Airborne gamma-ray spectrometer surveying (AGS) studies areamean content of natural radioactive elements — uranium (radium), thorium and potassium in the near surface layer of rocks and soil. Interpretation of AGS data is based on the law of distribution of radioactive elements in earth material and ore fields. The maps of uranium, thorium and potassium content as well as their various transformations (function of contents) allow to solve the following tasks:
- to determine the elements of geological framework of the explored acreage;
- to search for radioactive raw materials deposits;
- to study the quality and intensity of superimposed processes (metasomatosis) and search for hydrothermal type deposits;
- to study prospective oil and gas bearing territories;
- to perform environmental and engineering remote monitoring.
We use high-end digital 1024 channel spectrometers RSX-4 (RSX-5) with polistsin detectors NaJ (Tl), with total capacity of 48 litres (usual capacity is 32 litres) to perform AGS surveying. Spectrometer energy resolution through 0.662 mega-electron-volt line is not worse than 9%.

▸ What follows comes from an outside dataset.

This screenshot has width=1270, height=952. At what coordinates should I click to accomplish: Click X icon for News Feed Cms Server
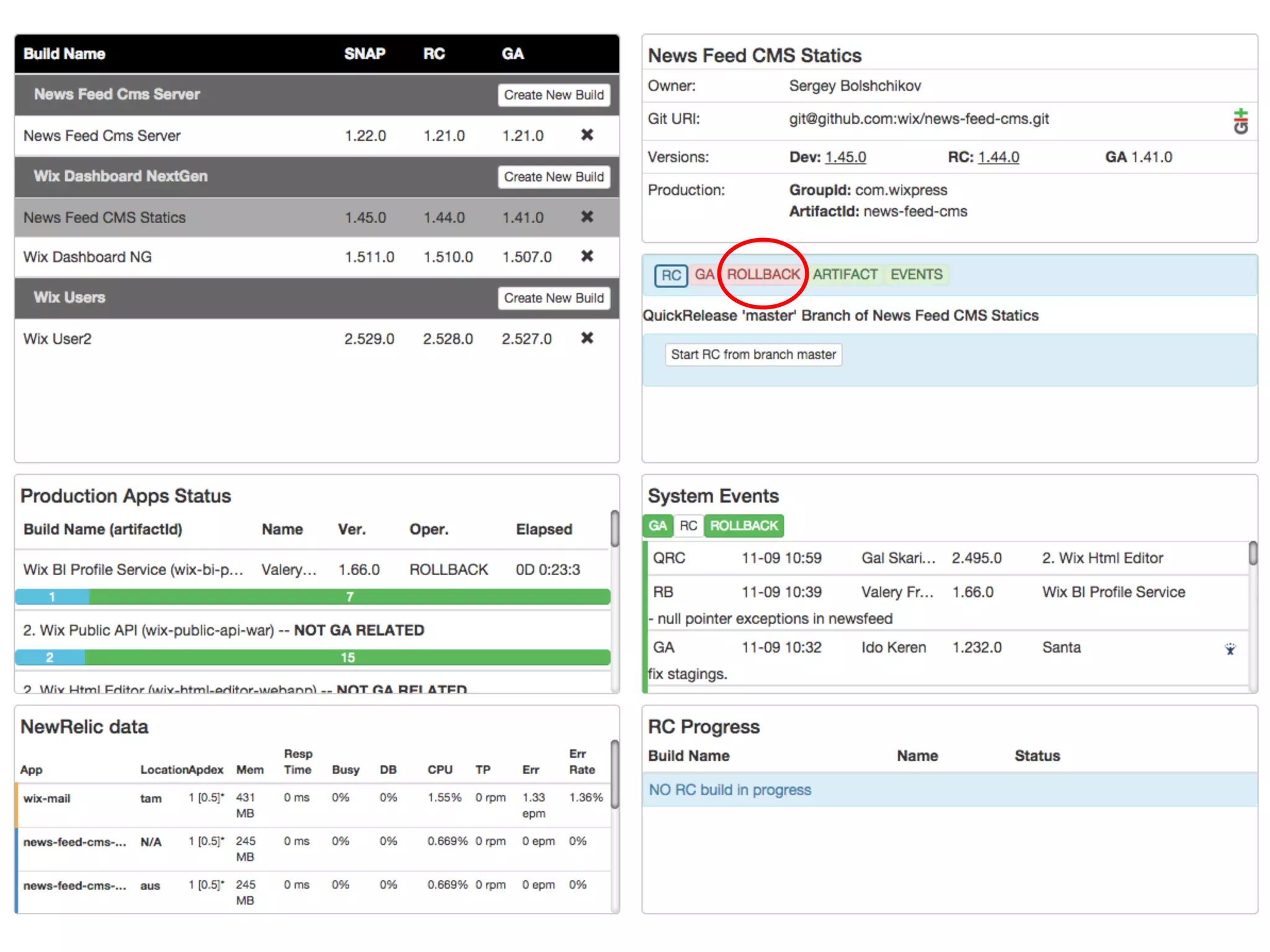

Spectral registration range of gamma rays is 0.38 — 5.0 mega-electron volts. Frequency of registration is 1 second. Stabilization of spectrometer energy scale is performed by photopeaks of the natural radioactive elements (potassium and thorium). The spectrometer registers and processes the data supplied by detectors chip by chip. Besides that, the detectors which are used possess relatively high photoefficiency, and the recording unit has high failure tolerance and self-testing capability.
Depending on the tasks at hand, helicopters (such as Mi-8, Eurocopter AS350 B3) or planes (AN-2, AN-3, AN-26, Cessna 208B and others) can be used as carriers.

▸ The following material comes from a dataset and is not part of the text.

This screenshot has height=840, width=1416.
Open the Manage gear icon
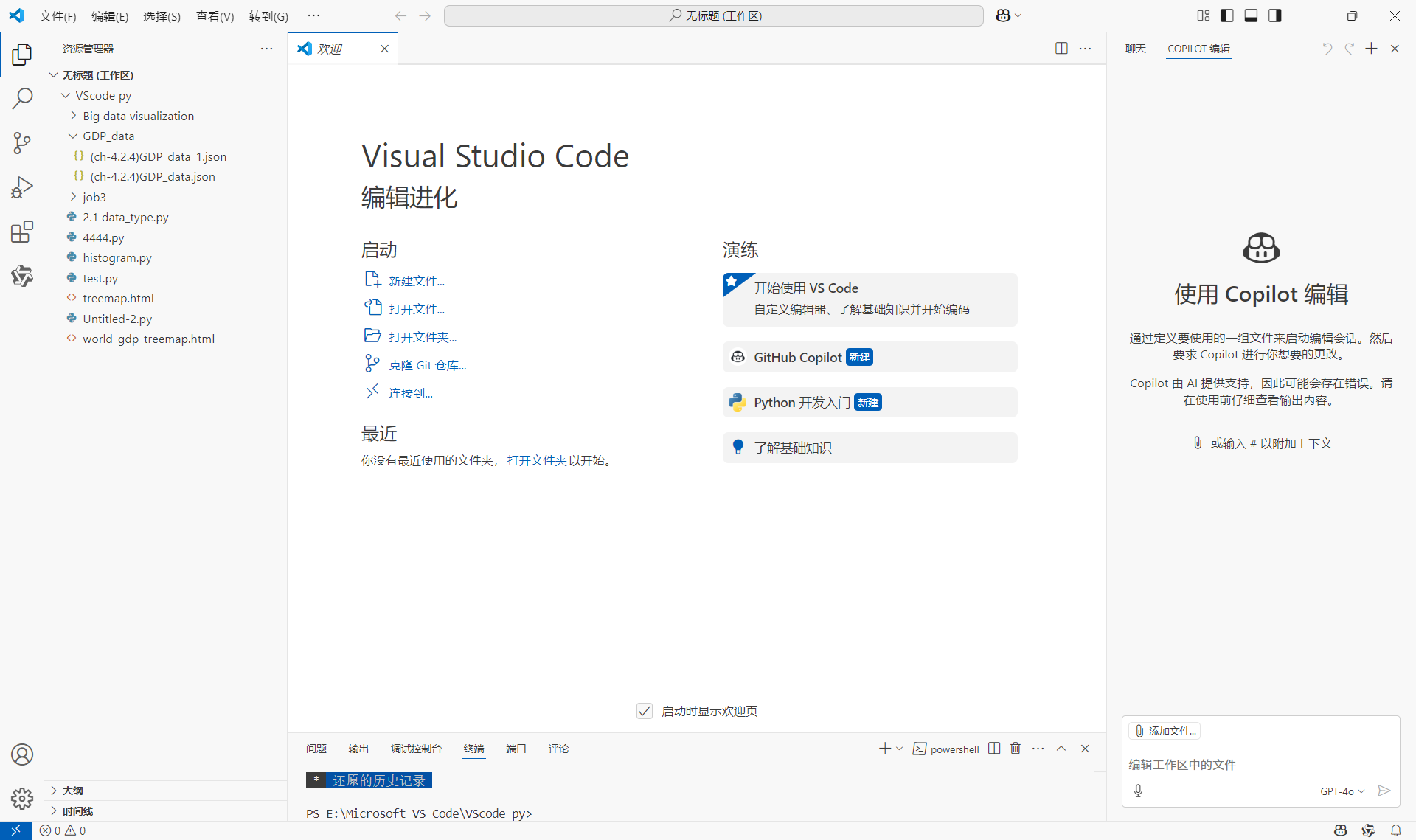click(x=22, y=799)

Besides standard activities aimed at solving geological tasks, the company was also the central coordinating body for performing airborne gamma spectrometry surveying to estimate the level of nuclear contamination of the territories which suffered from disasters that occurred within nuclear power generation industry. Over the last years the company fulfilled the government program for radiation mapping of the territories which suffered from Chernobyl disaster, “Mayak” manufacturing group disaster in Chelyabinsk region, proving-ground trials at Novaya Zemlya and Semipalatinsk. The scope of this estimation was over 4 million square km.
The method of AGS surveying and data processing comply with IAEA, 2003 requirements. A standard processing is done through four channels:
|Channel||Energy window (MeV)|
|Potassium (40K)||1.370 — 1.570|
|Uranium (214U)||1.660 — 1.860|
|Thorium (208Th)||2.410 — 2.810|
|Integrity channel||0.400 — 2.810|
Besides the standard method, an alternative processing based on calculating the area of photopeaks is used. The main advantage of the new technology is using photopeaks area calculation instead of solving Compton correction equation. In this case it is possible to almost completely get rid of space radiation influence with its inevitable “Poisson statistics” commensurable with our “useful signal” and of a set of Compton correction equations solution error (contribution of scattered radiation from any monochrome source with E0 energy to the left part of the spectrum). Moreover, in general normal cases, this method allows to calculate uranium concentration from 3 photopeaks (1.12+1.238, 1.76 and 2,20+2,119 MeV) and thorium concentration from 2 photopeaks (0.966+0.911 МэВ and 2.62 MeV), which in case of other conditions being equal, lets to significantly increase the quality of the result thanks to the increased statistical representativeness of the data.
Correction for a free radium in the atmosphere is determined through measuring area ratio of each photopeak of the main uranium emission lines (Bi-214) towards the area of a photopeak with the energy of 0.609MeV, which increases statistical representativeness of the correction that is being calculated.
The preliminary correction of the area of 0.609MeV photopeak is done by means of contributing a thorium line (Tl-208) with the energy of 0.583 MeV.
As “for radium” correction value is characterized by the concentration of free radium in presurface atmosphere at the time of airborne surveying, this parameter can be used to build a corresponding map. If we take into account the super dynamic nature of this value chargeability, it makes sense to analyze only the spatial variations of the local content of radium concentration.
AGS researches can be done in combination with other methods: magnetometry, gravimetry, electric, aerosol, gas and thermal infra-red exploration.